OK, so Seth posts an item in which he cites an Arizona church having spent $16,000 a year on Krispy Kreme donuts. He calls this marketing, and I think he's right.
My question is, if Seth's right, and all marketers are liars, then what lie is this church telling? Let's see if we can figure it out.
The donuts are part of the overall trend, noted in the cover story of
tomorrow's today's (sub. req'd) New York Times Magazine, for "megachurches" to become the new social hub of "exurban" communities. The article features Lee McFarland, the pastor of a church called "Radiant," in Sunrise, Arizona. McFarland, a former Microsoft employee, initially approached he new congregational "territory" in a convential manner: he dressed himself up in "business casual" attire and tried talking with people about their families, asking them how they spent their free time, trying to get a sense of what was missing in their lives.
According to the article, people were "barely civil." The market wasn't buying.
McFarland tried another approach. He put on jeans and a T-shirt and went out and started asking people two questions: "What's your favorite radio station?" and "Why do you think people don't go to church?" What he learned was that people listened to rock music and didn't go to church 'cause they didn't have any fancy clothes, didn't like being asked for money and didn't see how the sermons they heard related to their lives.

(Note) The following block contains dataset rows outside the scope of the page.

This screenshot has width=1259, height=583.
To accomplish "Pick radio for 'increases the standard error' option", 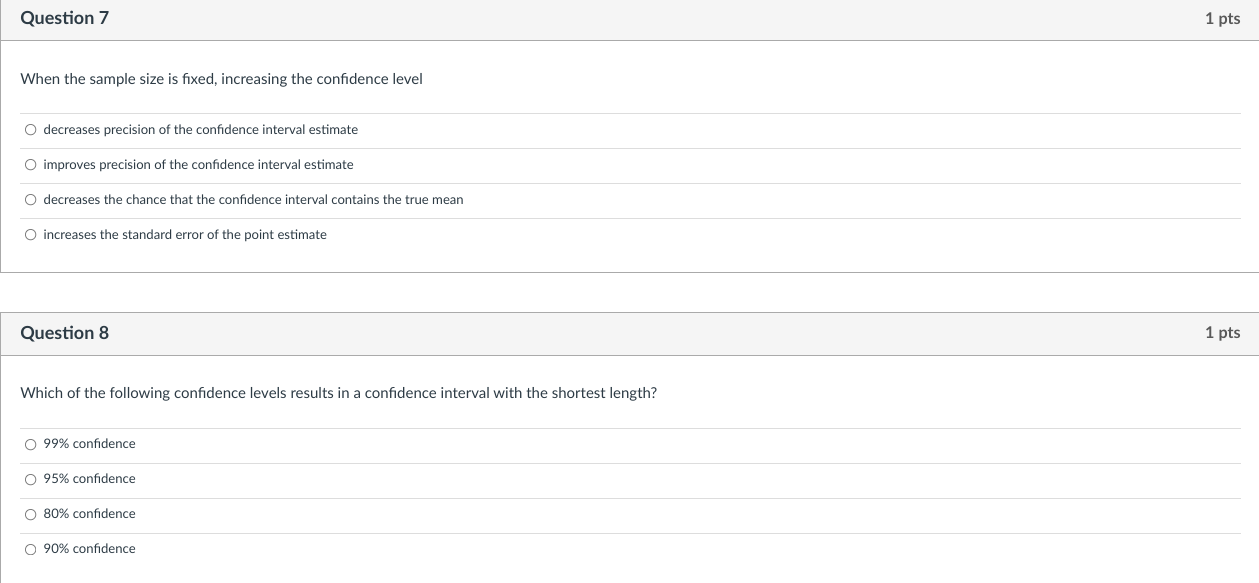I will [31, 235].
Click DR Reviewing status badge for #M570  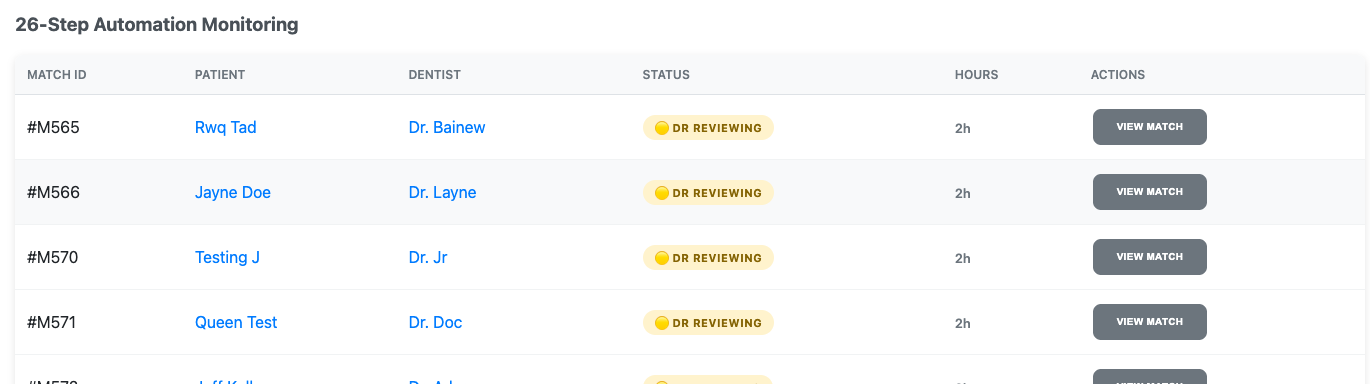coord(708,258)
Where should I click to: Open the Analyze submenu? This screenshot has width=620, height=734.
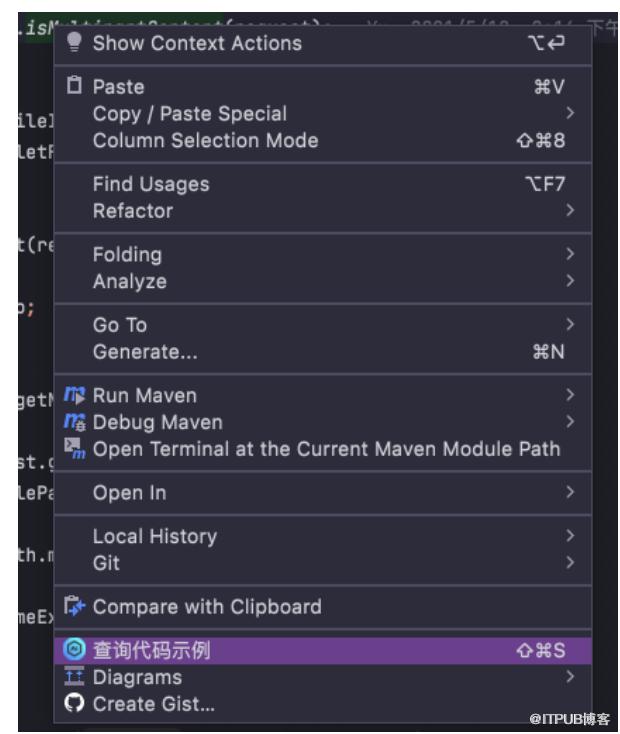[129, 281]
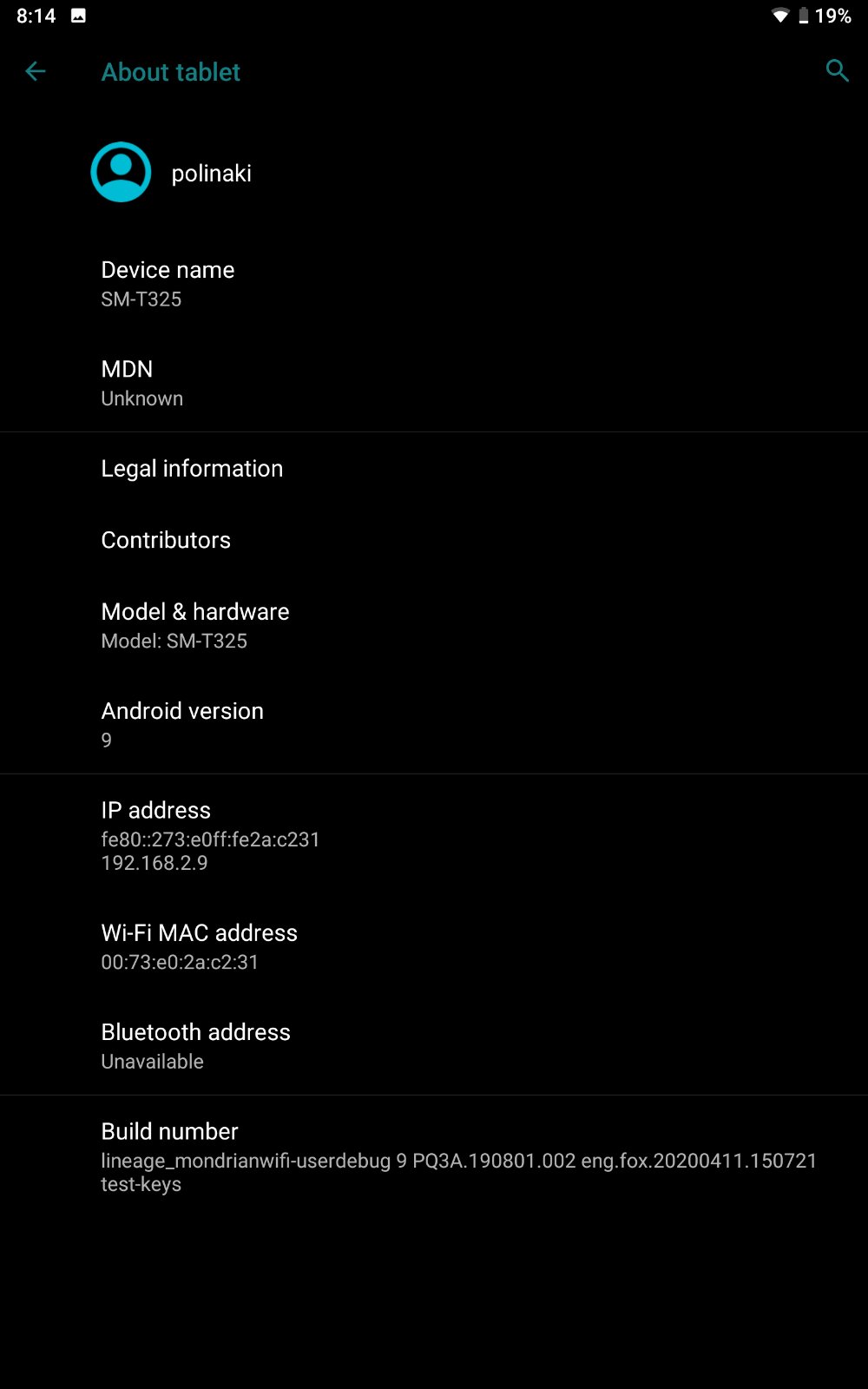Tap the battery status icon

[x=803, y=16]

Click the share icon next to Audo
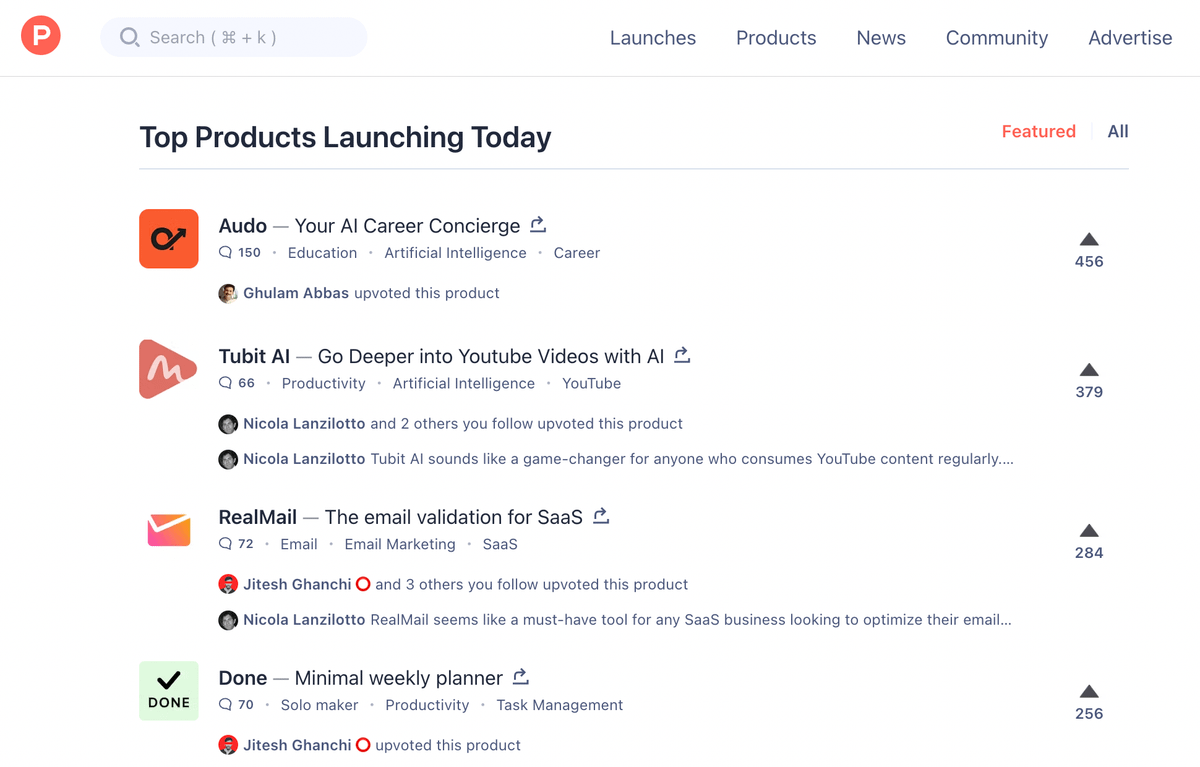click(538, 225)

So, the pastor started a direct mail campaign in which he told potential congregation members,
You think church is boring and judgmental, and that all they want is your money? At Radiant [the name of the new church] you'll hear a rockin' band and a positive, relevant message. Come as you are. We won't beg for your money. Your kids will love it.
I say, brilliant. But, is it a lie?
Well, it's certainly a story. A story that the marketer tells that he knows the prospect wants to believe. A story that goes: "This is a place where you can come and be yourself. Your clothes and your music are OK here. You're OK here. Your kids won't think you're weird for coming here. You'll probably meet other folks here who are a lot like you. There won't be any scary stuff here. We're regular people, not fanatics."

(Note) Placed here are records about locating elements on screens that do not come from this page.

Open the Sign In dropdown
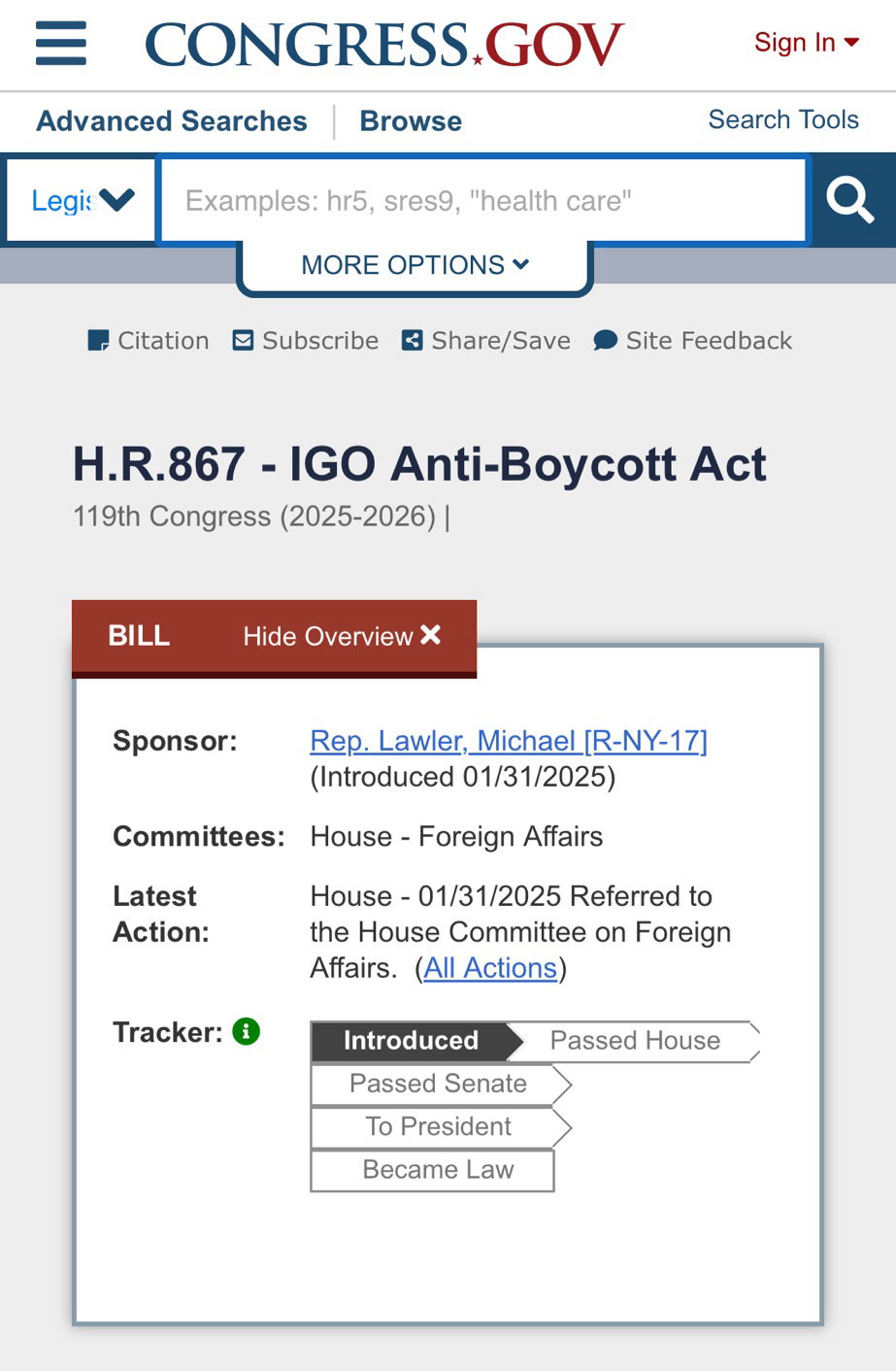Viewport: 896px width, 1371px height. (x=806, y=43)
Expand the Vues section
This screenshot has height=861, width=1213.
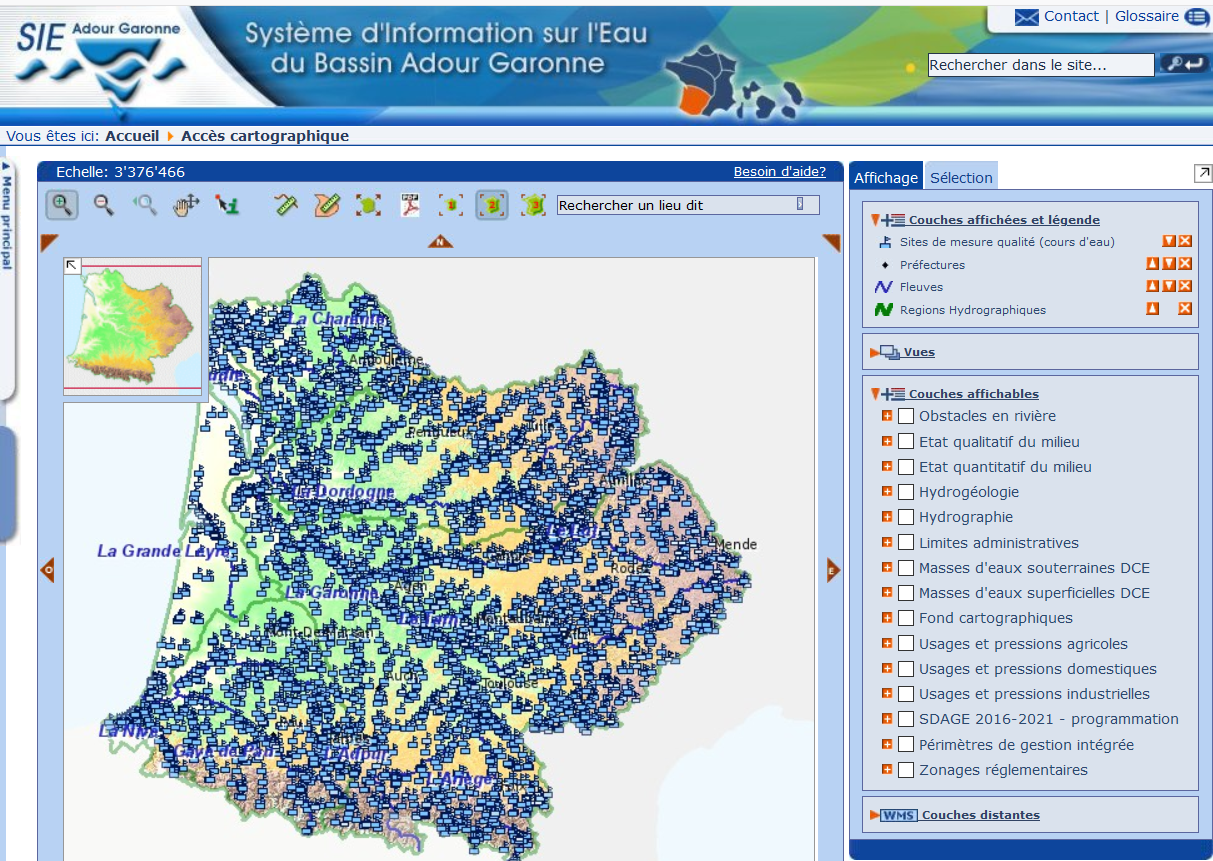919,352
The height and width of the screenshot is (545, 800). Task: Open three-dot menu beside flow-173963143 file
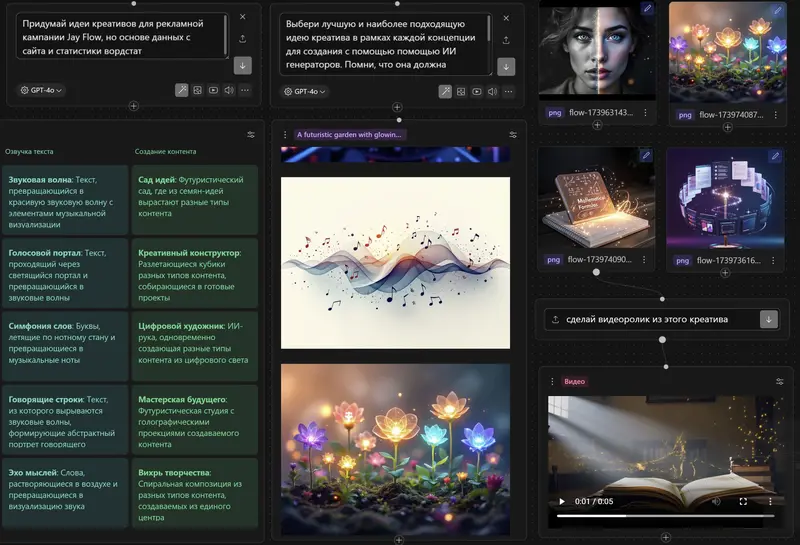click(x=646, y=113)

"And, we'll even serve Krispy Kremes. Hey, we know you, and we know what you like!"
"We want the church to look like a mall," McFarland said.
The fact is, we're all looking for meaning today, just like we always have. Here's a pastor who understands his customer: people who live in the "sticks," a little isolated, and longing for connections; people who need a place to form communties with others like themselves. People who are scared stiff about the kinds of things they see and hear every day.
If someone tells those people a story that they've built a that can be the kind of place they're looking for, and then backs it up with consistent performance on that promise, is it any wonder Radiant's attendance will be around 15,000 this weekend?
Liar? Well, maybe, but if so, then this is the kind of lie that the term "white lie" was invented for.
UPDATE: Doc references this post in which faithcommons takes the opening section of Cluetrain and substitutes the words "church" for "company" and "Christian" or "member" for "employee." "Churches are conversations" is certainly a re-framing of the story churches have been telling up to now.